Report back each line of the records that contains the string "agent".

*** Opening of Dataset extract ***

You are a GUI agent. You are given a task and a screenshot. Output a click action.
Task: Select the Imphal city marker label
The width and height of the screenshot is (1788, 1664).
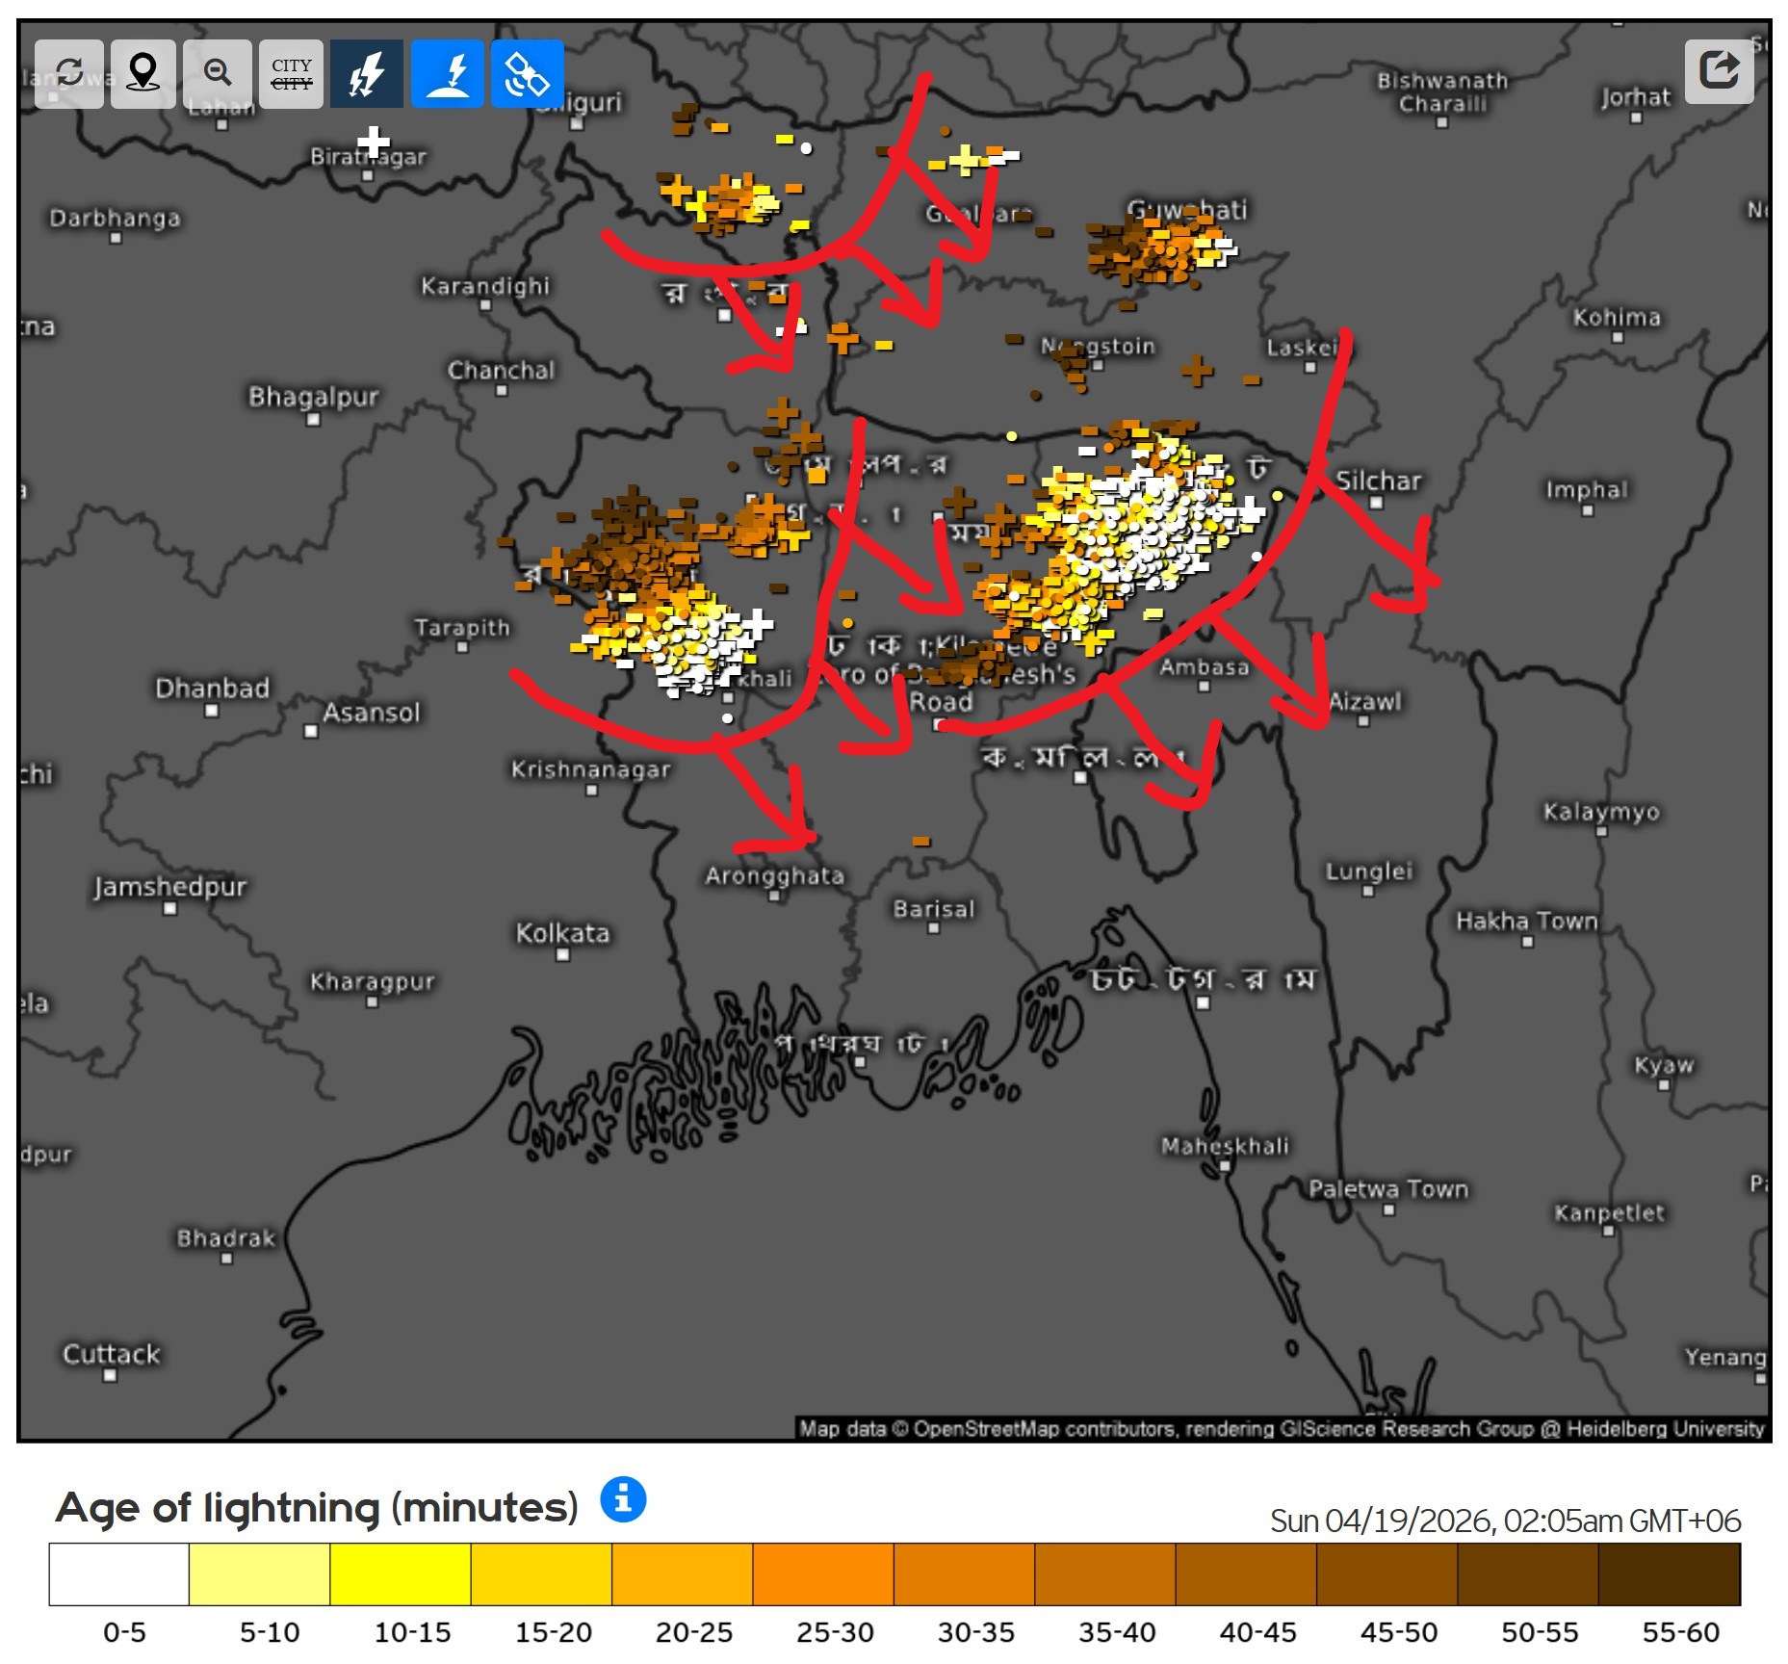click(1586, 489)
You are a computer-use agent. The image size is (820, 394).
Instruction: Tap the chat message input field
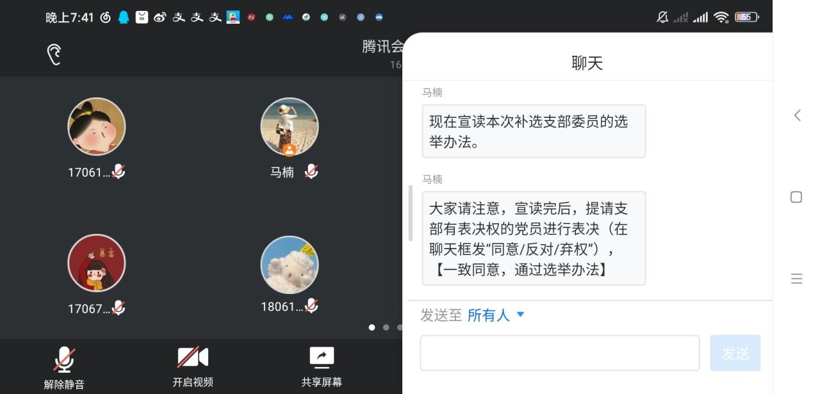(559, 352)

*** Close of Dataset extract ***

## Output of the exercise
You are a GUI agent. You are given a task and a screenshot. Output a click action.
You are a computer-use agent. The image size is (820, 394).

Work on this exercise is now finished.